== Segment start ==
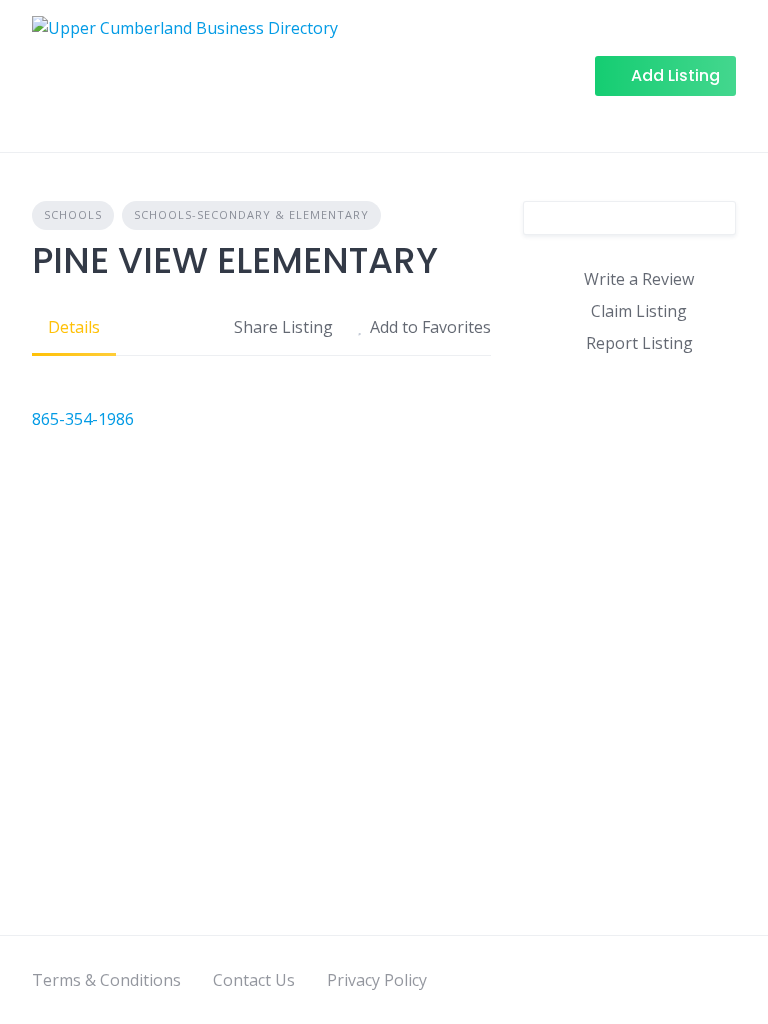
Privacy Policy (377, 980)
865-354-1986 (83, 419)
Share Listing (283, 327)
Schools (73, 214)
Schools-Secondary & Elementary (251, 214)
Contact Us (254, 980)
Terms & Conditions (106, 980)
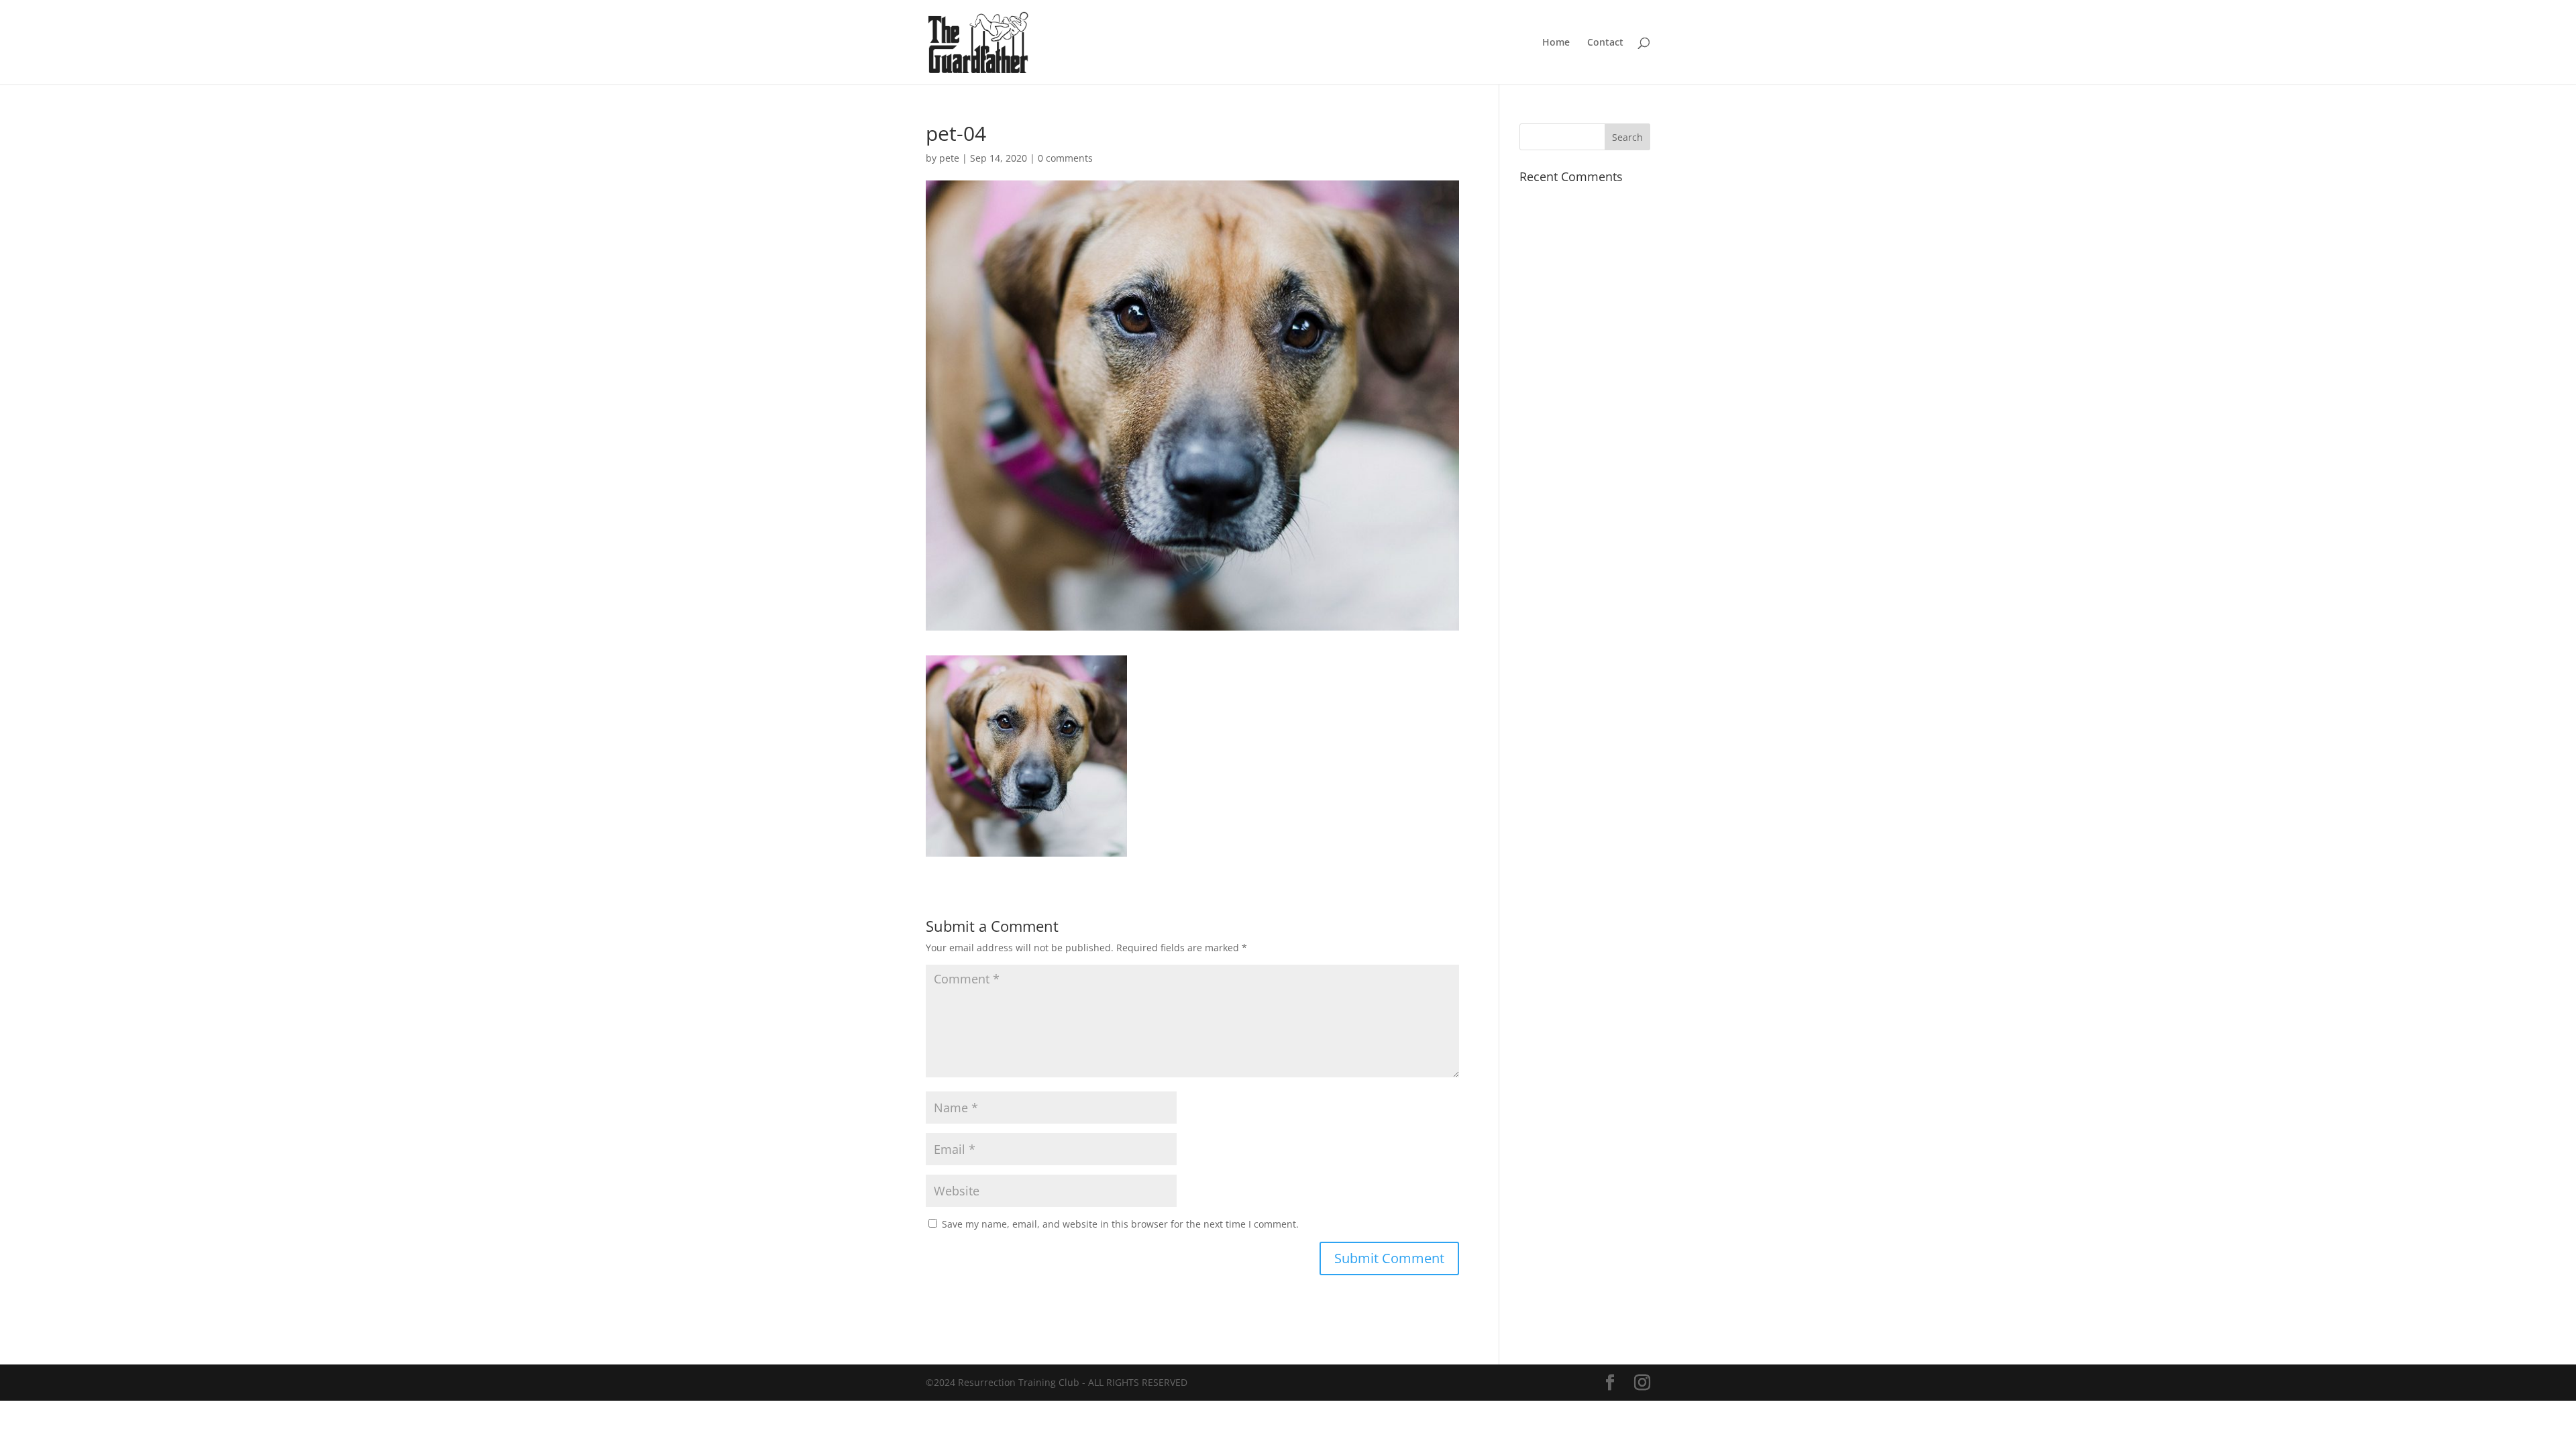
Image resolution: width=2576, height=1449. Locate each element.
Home (1556, 43)
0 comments (1065, 158)
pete (949, 158)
== Segment end ==
== Exercise prompt ==
For the listing above, state how many lines hold the string "Schools", giving the number alone.

== Answer to the exercise ==
2